CARDIAC PRACTICE Vol.27 No.4, 23-26, 2016

平田陽一郎

「はじめに」動脈硬化は,血管壁における慢性炎症がその病態の基盤である,との考え方が定着してきた。動脈硬化には種々の危険因子があるが,その中でも内臓脂肪の蓄積を特徴とするメタボリック症候群が,動脈硬化を含む心血管合併症の危険因子となるとする多くのエビデンスが明らかにされている。では,内臓脂肪が蓄積すると,なぜ動脈硬化が引き起こされるのであろうか。この関係を説明するカギとなるのが,脂肪細胞における慢性炎症という概念である。

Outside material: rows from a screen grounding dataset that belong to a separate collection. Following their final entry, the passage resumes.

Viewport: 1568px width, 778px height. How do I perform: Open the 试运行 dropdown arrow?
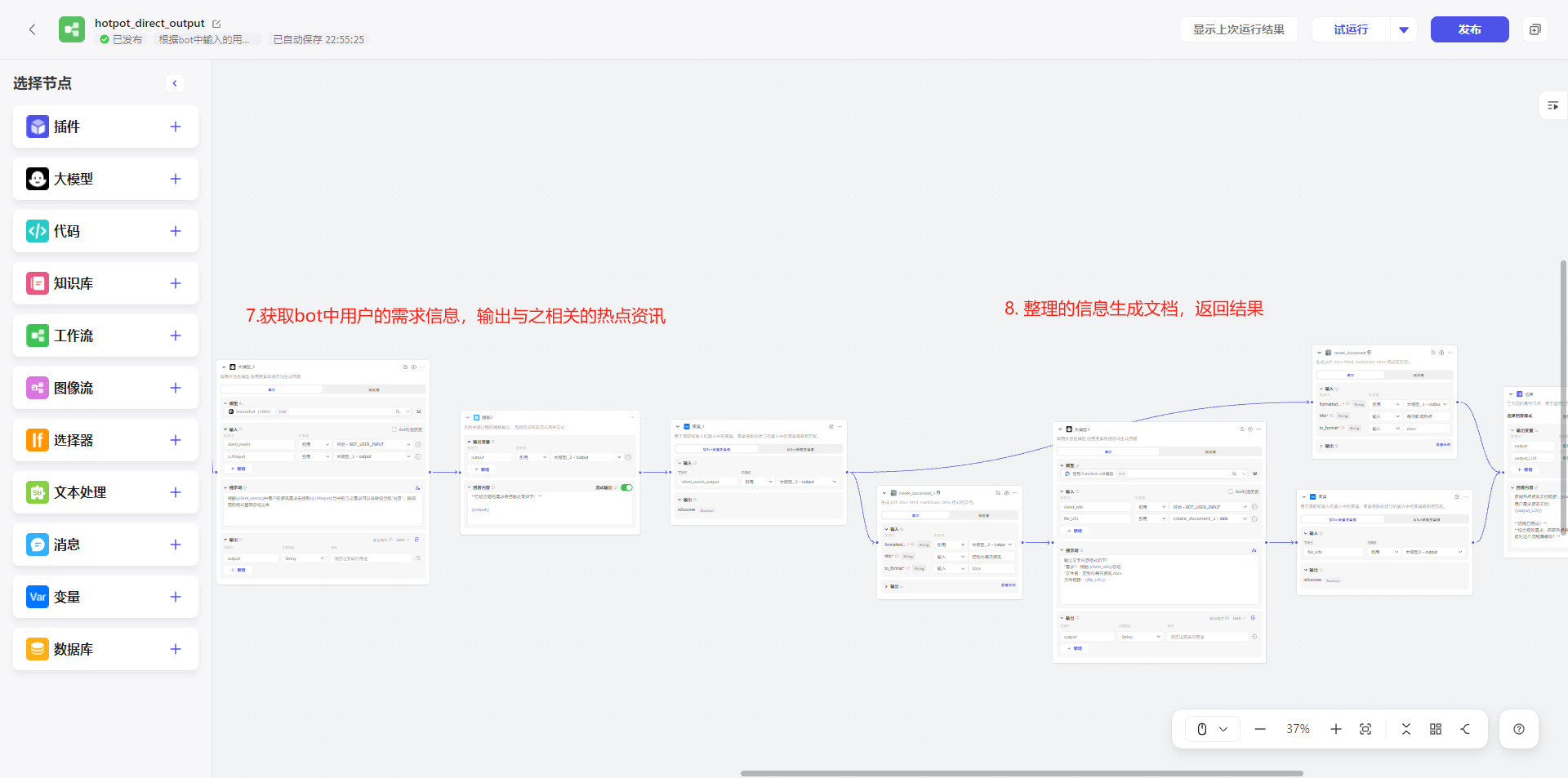(x=1404, y=29)
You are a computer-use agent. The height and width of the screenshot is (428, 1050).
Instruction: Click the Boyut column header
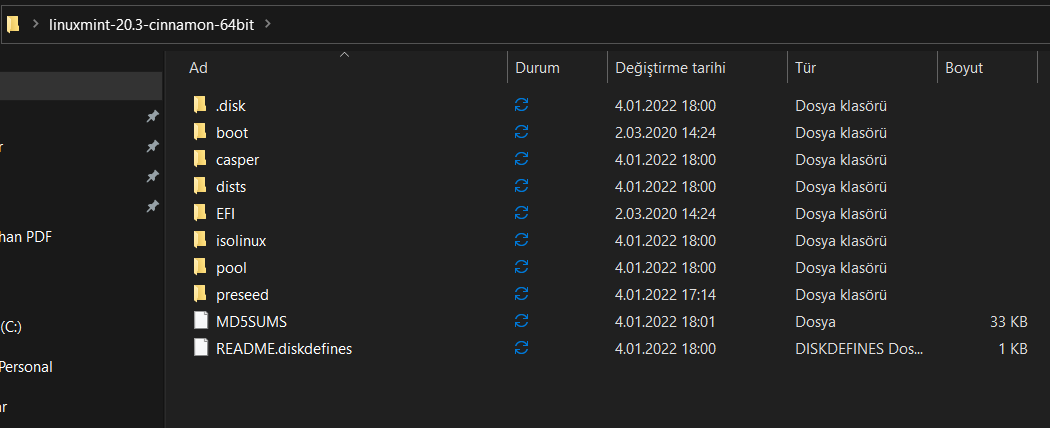pyautogui.click(x=964, y=68)
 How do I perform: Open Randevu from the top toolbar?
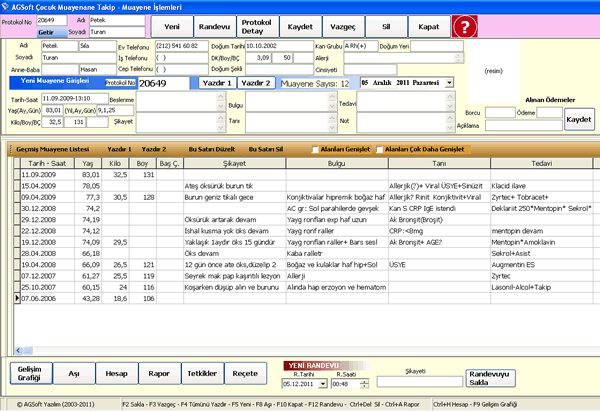[x=217, y=25]
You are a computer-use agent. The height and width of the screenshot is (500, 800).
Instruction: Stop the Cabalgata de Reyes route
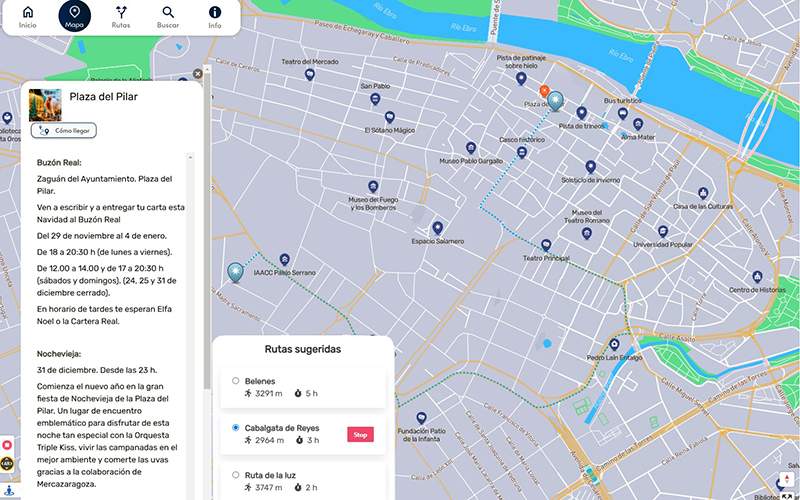[x=360, y=434]
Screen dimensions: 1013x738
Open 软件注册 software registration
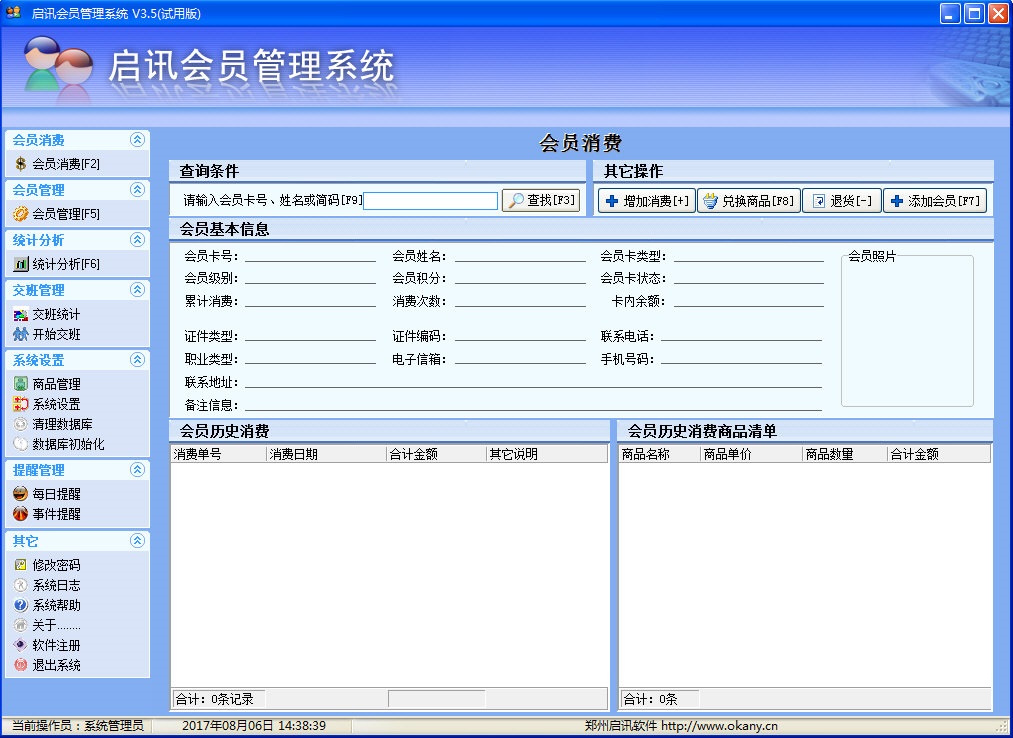(x=60, y=645)
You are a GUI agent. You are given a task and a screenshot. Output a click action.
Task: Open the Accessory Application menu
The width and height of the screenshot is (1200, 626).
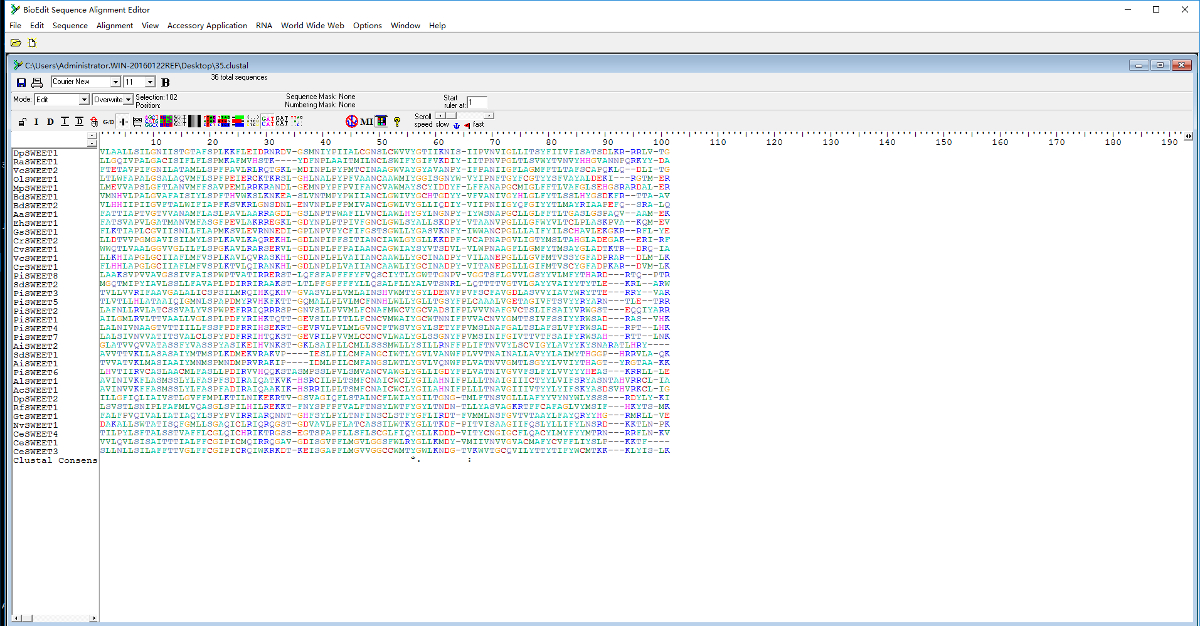[x=207, y=25]
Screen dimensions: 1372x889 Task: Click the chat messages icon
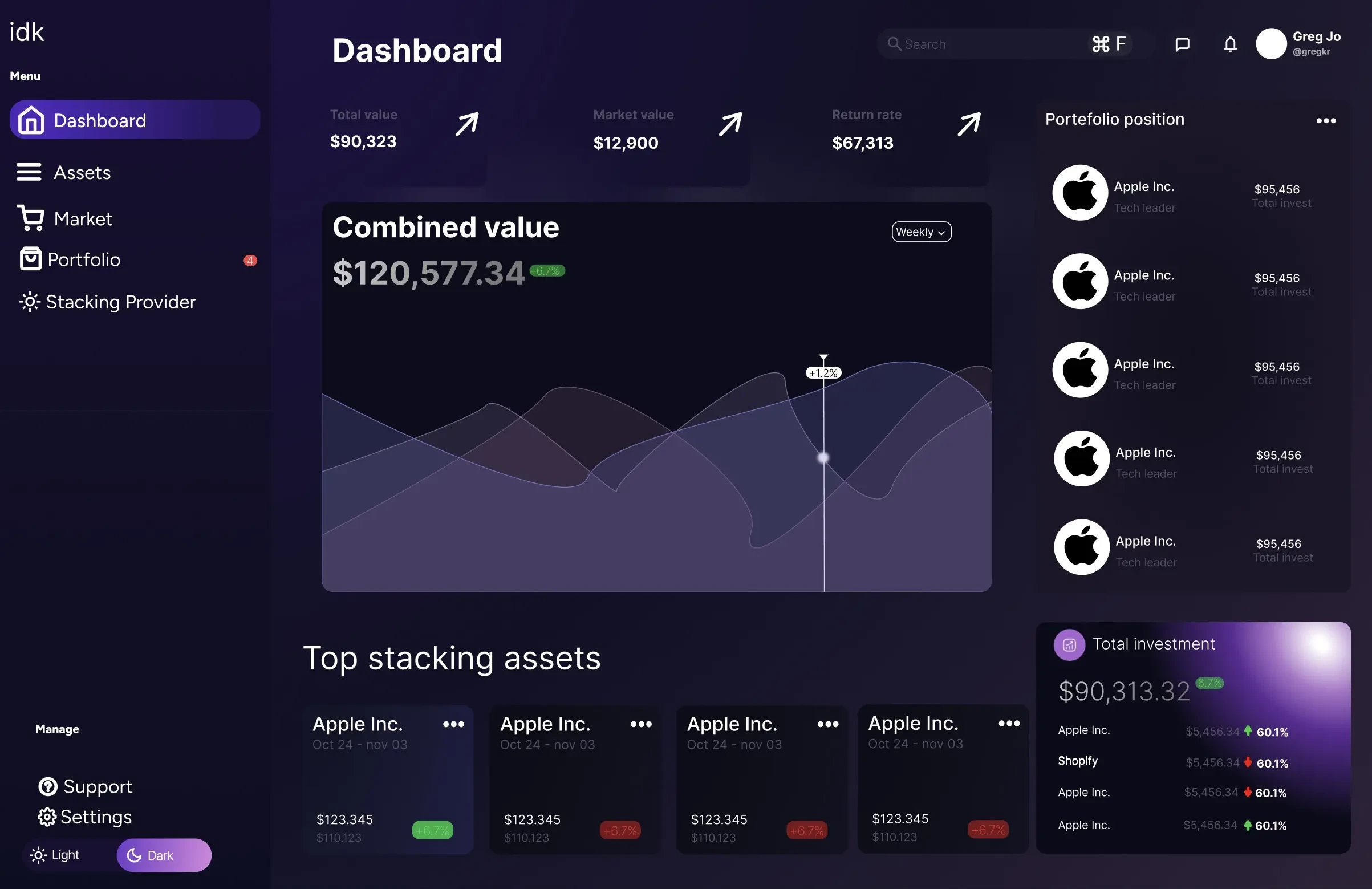[1182, 44]
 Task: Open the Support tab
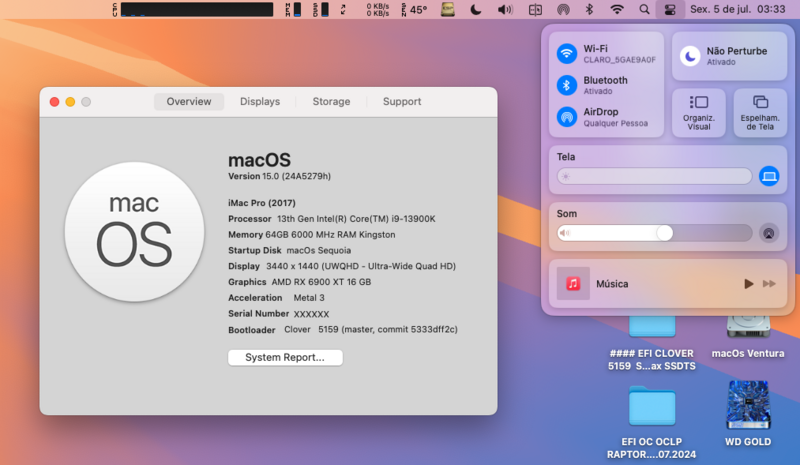402,101
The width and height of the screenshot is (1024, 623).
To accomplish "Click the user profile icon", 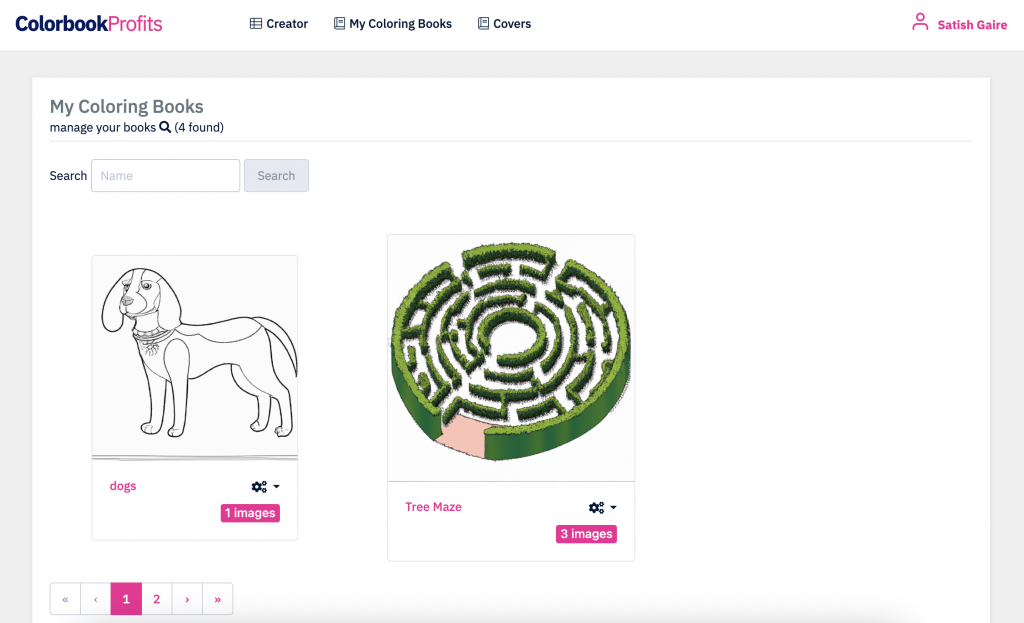I will 920,22.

つまり,脂肪細胞は単なるエネルギー貯蔵庫として働くのみならず,アディポサイトカインと呼ばれるさまざまなサイトカインを分泌することにより,1つの内分泌器官としての役割を果たしていることが明らかとなってきた。そこでわれわれは,血管はじめにに直接付着している血管周囲脂肪組織(perivascular adipose tissue)に着目し,動脈硬化病変との関連性について検討を続けてきた。血管周囲脂肪組織は,これまで血管の支持組織と考えられ,その役割についてあまり注目されてこなかった。そこで本稿では,血管周囲脂肪組織が,血管の慢性炎症や動脈硬化病変の形成に与える役割についてわれわれの研究成果を元に考察する。
「KEY WORD」血管周囲脂肪組織,マクロファージ,動脈硬化,慢性炎症


※記事の内容は雑誌掲載時のものです。